Vérité que bien souvent l’on a répétée depuis Lucrèce, l’auteur du poème de la Nature.

« Je me disais : Voilà donc jusqu’où Voltaire est descendu pour nier le déluge, en haine de la religion, et voilà jusqu’où descend Buffon pour établir qu’il n’y a rien de beau que la prose ! O vanas hominum mentes, o pectora caeca ! » (LA HARPE)

« Hélas ! Ces pauvres Arabes qui n’ont pas chemises ne s’informent pas si nous existons ; ils pillent des caravanes et mangent du pain d’orge ; et nous nous tourmentons pour savoir s’il y a eu des roitelets dans un canton de l’Arabie Pétrée avant qu’il y en eût dans un canton voisin, à l’occident du lac de Sodome : O vanas hominum mentes, ô pectora caeca ! » (VOLTAIRE, Dictionnaire philosophique)
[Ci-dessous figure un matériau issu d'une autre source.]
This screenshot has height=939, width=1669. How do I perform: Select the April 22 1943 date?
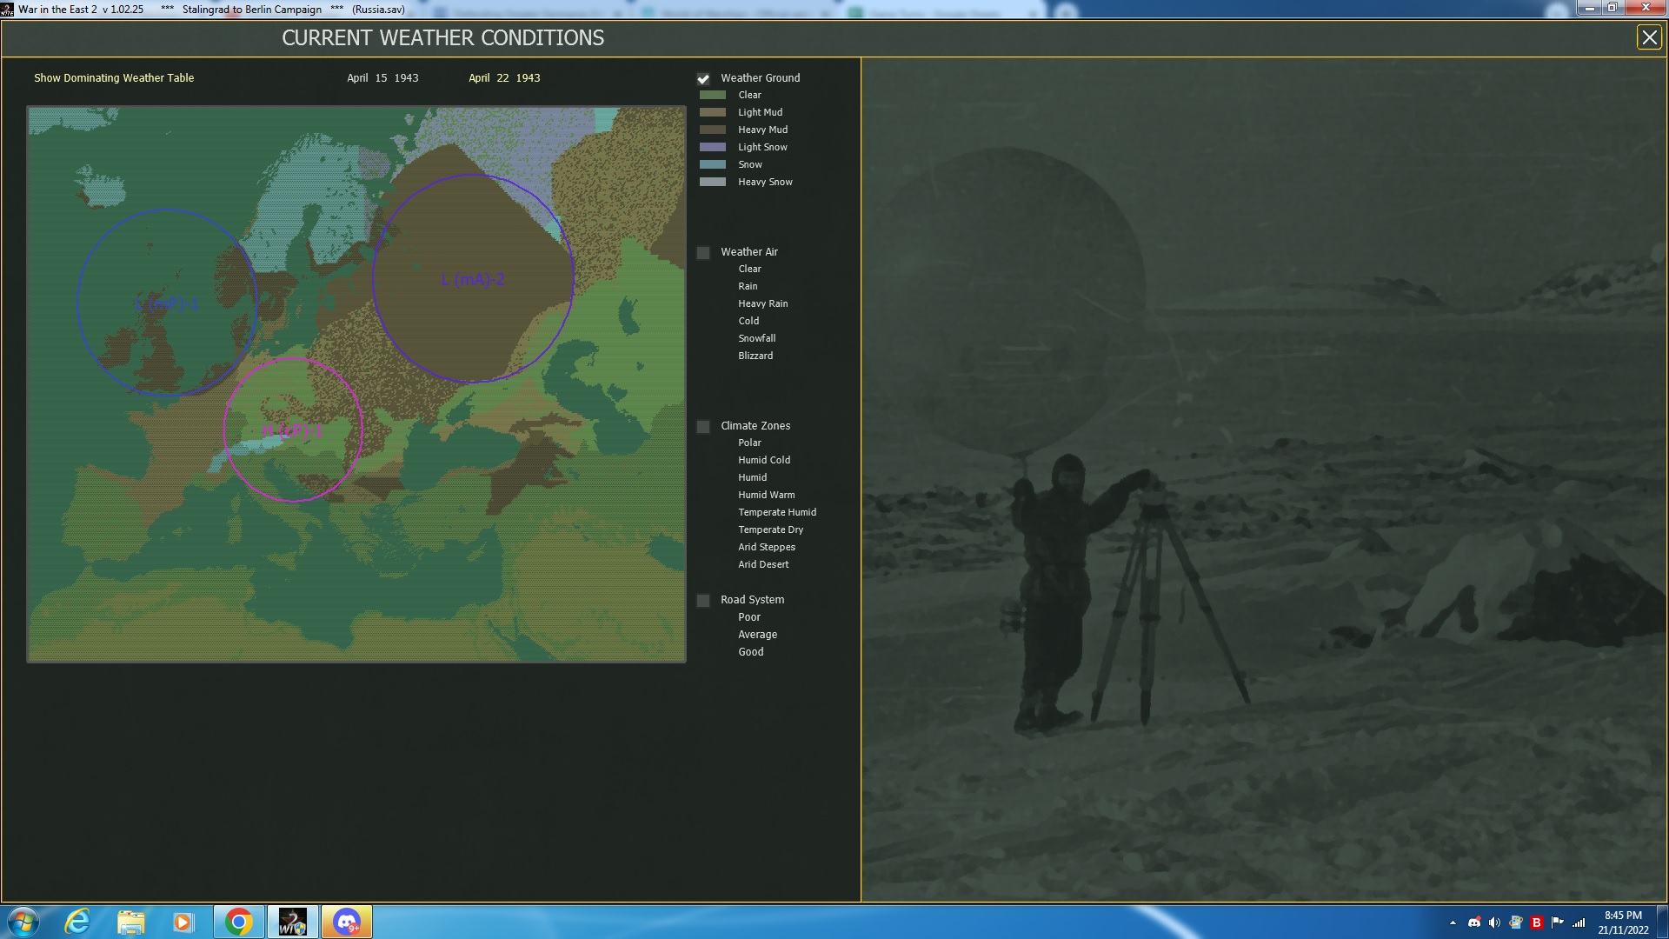(x=504, y=78)
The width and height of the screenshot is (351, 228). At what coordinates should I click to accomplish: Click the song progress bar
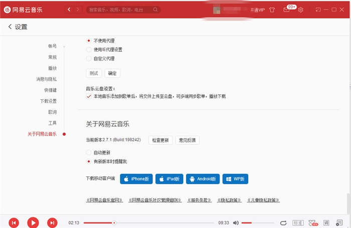coord(148,223)
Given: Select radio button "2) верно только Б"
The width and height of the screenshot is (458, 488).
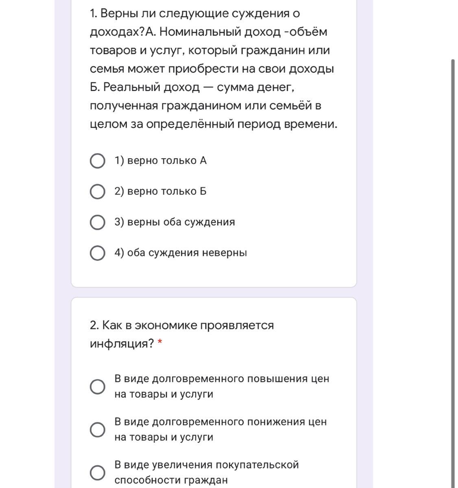Looking at the screenshot, I should [97, 192].
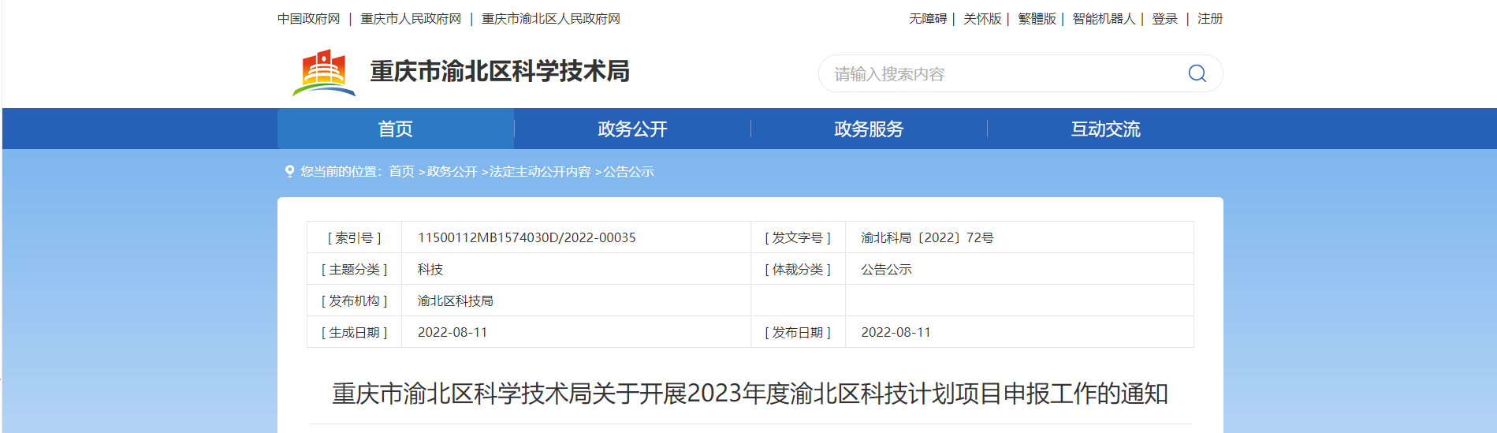Image resolution: width=1497 pixels, height=433 pixels.
Task: Open the 政务公开 navigation tab
Action: (x=632, y=129)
« Madame du Châtelet va, tout armée de compulsoires, de requêtes et de contredits, perdre son argent et son temps à gagner des incidents inutiles d’un procès, qui sera jugé à la quatrième ou cinquième génération : O vanas hominum mentes, ô pectora caeca ! » (VOLTAIRE, Lettre à M. d’Argental)

« Le fanatisme des opinions littéraires peut devenir atroce comme toute autre espèce de fanatisme. L’assassinat de Zoïle (brûlé vif pour avoir attaqué Homère) en l’honneur d’Homère et celui de Ramus en l’honneur d’Aristote, font voir de quels excès l’esprit humain n’est que trop capable : O vanas hominum mentes, ô pectora caeca ! » (LA HARPE)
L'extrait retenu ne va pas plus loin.